It occurs to me, after years and years of asking people how they are that this is perhaps the worst question in the universe. Not just your average, How ya doin? in the grocery store. I'm talking about the very Southern, "So, how ya holding up?" you ask while wincing slightly.
I always thought I was being sweet. Caring. Letting people know that I was there for them in their time of need. What I understand now is that I was presenting them with a question that has no correct answer.
When people ask me that question right now, I don't have to wonder why they want to know. They want to know how I'm handling the separation. And it's good to know that people care. Trust me, I need people who care. I need a support system, I won't lie.

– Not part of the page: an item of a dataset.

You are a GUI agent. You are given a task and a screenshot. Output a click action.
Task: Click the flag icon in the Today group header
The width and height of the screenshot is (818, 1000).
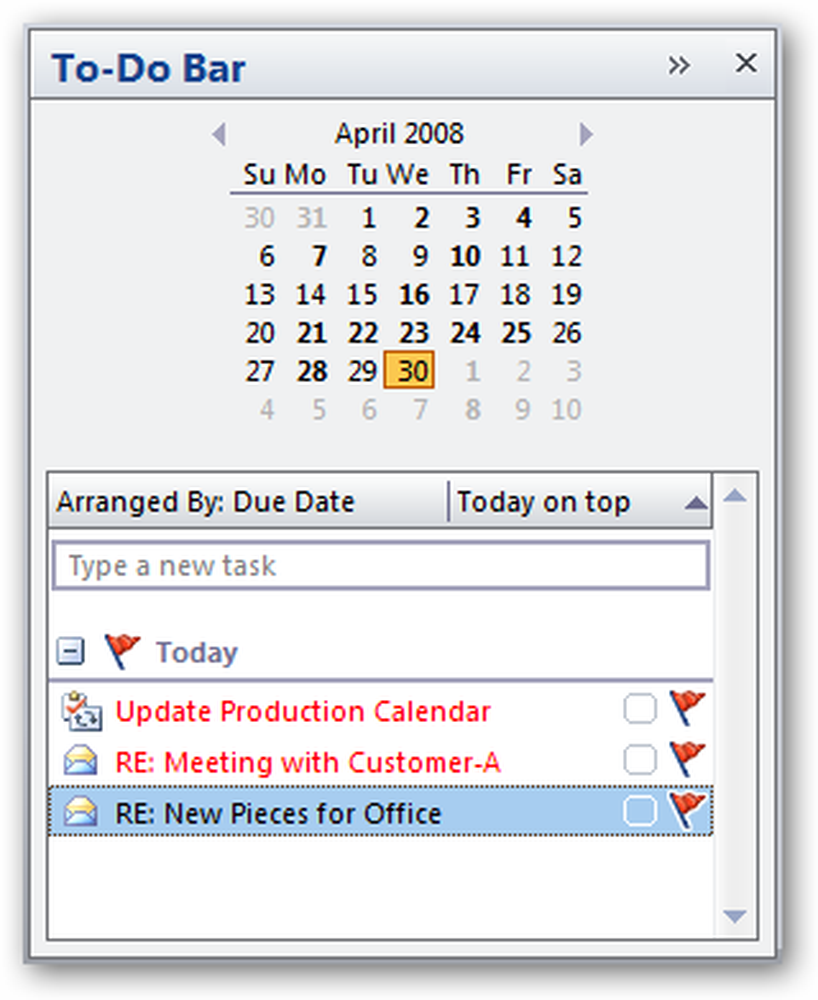[x=122, y=652]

But how am I supposed to answer that question?
The answer, the good and true answer is that I am fine. I have a lot of day to day stuff. I'm keeping busy. I have my moments, but I'm okay.
Except I can't say that. If I say I'm okay, it either looks like I'm lying or like I'm a heartless ice queen who doesn't care that her husband moved out. I don't want to look like that. Even if it's true. I'm not sure if it is or not, but I'll figure it out eventually.
If I say anything else, I feel like I'm lying and that I'm going to get more sympathy than I can handle.
The truth is that it's complicated. Sometimes I'm fine. (Most of the time.) Sometimes I'm better than fine. (Like when I realize that I'll never again have to fish dirty socks out of the couch.) Sometimes I'm pretty rough. (Like when I had to watch The Walking Dead all by myself.) Sometimes I'm a little scared. (Like when I hear a noise in the middle of the night and I can't remember where the baseball bat is or why we ever thought that was a weapon.) Sometimes it seems like I've got this thing covered and sometimes it seems like everything is falling apart.
The truth is that it's the little things that matter the most now. Knowing I won't go to see a movie because I don't have anyone to go with anymore. Or spreading out and taking over all the dresser drawers. Little ups and little downs.
How do you possibly fit all that into a response to "How are you doing?"